Zaccaro, A. et al. (2018). How breath-control can change your life: A systematic review on psycho-physiological correlates of slow breathing. Frontiers in Human Neuroscience, 12, 353.

Ahn, A. C. et al. (2008). Electrical properties of acupuncture points and meridians: A systematic review. Bioelectromagnetics, 29(4), 245–256.

Lutz, A., Slagter, H. A., Dunne, J. D., & Davidson, R. J. (2008). Attention regulation and monitoring in meditation. Trends in Cognitive Sciences, 12(4), 163–169.

Telles, S. et al. (2013). Blood pressure and Purdue pegboard scores in individuals with hypertension after alternate nostril breathing, breath awareness, and no intervention. Medical Science Monitor, 19, 61–66. https://doi.org/10.12659/MSM.883743

Telles, S., Sharma, S. K. & Balkrishna, A. (2014). Blood pressure and heart rate variability during yoga-based alternate nostril breathing practice and breath awareness. Medical Science Monitor Basic Research, 20, 184–193. https://doi.org/10.12659/MSMBR.892063

Contemplar el ciclo es una cosa; gobernarlo, otra. Y aquí el aliento ocupa un lugar único en la fisiología humana: es la única función autonómica que puede intervenirse a voluntad sin dejar de ser automática. No puedes ordenar a tu estómago que digiera más despacio, ni a tus riñones que filtren más rápido, ni a tu corazón que lata más lento. Pero puedes alargar una exhalación ahora mismo y, al hacerlo, mover el ritmo cardíaco. Ese privilegio anatómico explica por qué tradiciones sin contacto entre sí —védica, taoísta, sufí, cristiana ortodoxa— convergieron todas en la respiración como puerta de entrada: de todo el sistema involuntario, es la única asa al alcance de la mano. El hatha yoga convirtió el hallazgo en tecnología y la llamó pranayama, «extensión del Prana». De su repertorio, la técnica más elemental —y la mejor documentada— no manipula el volumen del aire ni su ritmo, sino su vía de entrada.

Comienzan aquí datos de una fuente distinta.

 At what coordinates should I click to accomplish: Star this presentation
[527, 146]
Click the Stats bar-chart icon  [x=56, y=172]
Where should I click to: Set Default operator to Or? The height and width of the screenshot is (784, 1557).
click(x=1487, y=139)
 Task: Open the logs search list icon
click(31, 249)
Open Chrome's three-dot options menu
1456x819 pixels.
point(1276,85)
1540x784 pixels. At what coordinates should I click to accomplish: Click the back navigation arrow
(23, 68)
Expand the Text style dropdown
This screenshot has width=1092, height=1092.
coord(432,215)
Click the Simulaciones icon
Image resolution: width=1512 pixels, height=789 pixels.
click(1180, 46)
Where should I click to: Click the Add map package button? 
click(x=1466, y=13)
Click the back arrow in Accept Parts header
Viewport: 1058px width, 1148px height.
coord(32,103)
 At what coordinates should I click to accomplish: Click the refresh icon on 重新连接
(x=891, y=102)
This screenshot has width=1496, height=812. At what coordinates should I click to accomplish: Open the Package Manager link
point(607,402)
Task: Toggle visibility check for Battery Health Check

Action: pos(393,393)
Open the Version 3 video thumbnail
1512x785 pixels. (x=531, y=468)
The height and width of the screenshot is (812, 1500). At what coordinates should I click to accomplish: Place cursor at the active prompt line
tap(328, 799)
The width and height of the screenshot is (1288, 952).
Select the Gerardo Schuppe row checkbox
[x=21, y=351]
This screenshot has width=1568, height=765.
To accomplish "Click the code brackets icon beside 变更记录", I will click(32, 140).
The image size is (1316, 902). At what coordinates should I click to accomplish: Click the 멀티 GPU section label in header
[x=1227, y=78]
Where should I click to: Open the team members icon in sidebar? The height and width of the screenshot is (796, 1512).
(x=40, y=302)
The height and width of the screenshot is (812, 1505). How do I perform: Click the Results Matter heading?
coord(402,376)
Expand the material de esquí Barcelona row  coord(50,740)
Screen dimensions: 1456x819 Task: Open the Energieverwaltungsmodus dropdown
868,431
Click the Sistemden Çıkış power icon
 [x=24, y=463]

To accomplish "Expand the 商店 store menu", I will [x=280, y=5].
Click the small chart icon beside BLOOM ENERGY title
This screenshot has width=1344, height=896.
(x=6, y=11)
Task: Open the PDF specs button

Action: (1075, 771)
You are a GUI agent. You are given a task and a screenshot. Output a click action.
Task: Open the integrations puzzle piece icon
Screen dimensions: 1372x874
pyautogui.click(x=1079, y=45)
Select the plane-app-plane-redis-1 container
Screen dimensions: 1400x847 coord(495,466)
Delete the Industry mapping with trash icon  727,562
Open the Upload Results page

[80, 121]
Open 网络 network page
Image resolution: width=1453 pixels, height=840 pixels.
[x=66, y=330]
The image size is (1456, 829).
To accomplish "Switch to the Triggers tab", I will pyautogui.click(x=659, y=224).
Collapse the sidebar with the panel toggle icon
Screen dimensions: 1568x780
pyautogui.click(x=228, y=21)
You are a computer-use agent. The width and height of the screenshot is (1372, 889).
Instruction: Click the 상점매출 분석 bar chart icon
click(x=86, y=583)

Merece la pena mirar lo que acaba de ocurrir, porque pone las cuatro hipótesis a prueba en el único laboratorio al que tienes acceso permanente. El oxígeno se movió: eso es la Hipótesis A, y es medible. El tono autonómico se desplazó hacia el lado parasimpático: eso es la Hipótesis B, y también es medible. Si algo pasó en tu biocampo electromagnético, nadie lo midió — la Hipótesis C queda donde estaba, plausible y sin datos. Y el mapa que ordenó tu atención durante esos ocho ciclos —fosa izquierda, fosa derecha, canales que se equilibran— no describía ninguna de las tres: era la Hipótesis D trabajando, un vocabulario que no necesita ser literalmente cierto para ser operativamente útil. Las cuatro capas caben en una sola respiración, y el aliento es el único lugar del cuerpo donde puedes comprobarlo sin instrumentos. Ninguna de ellas agota lo que acabas de sentir.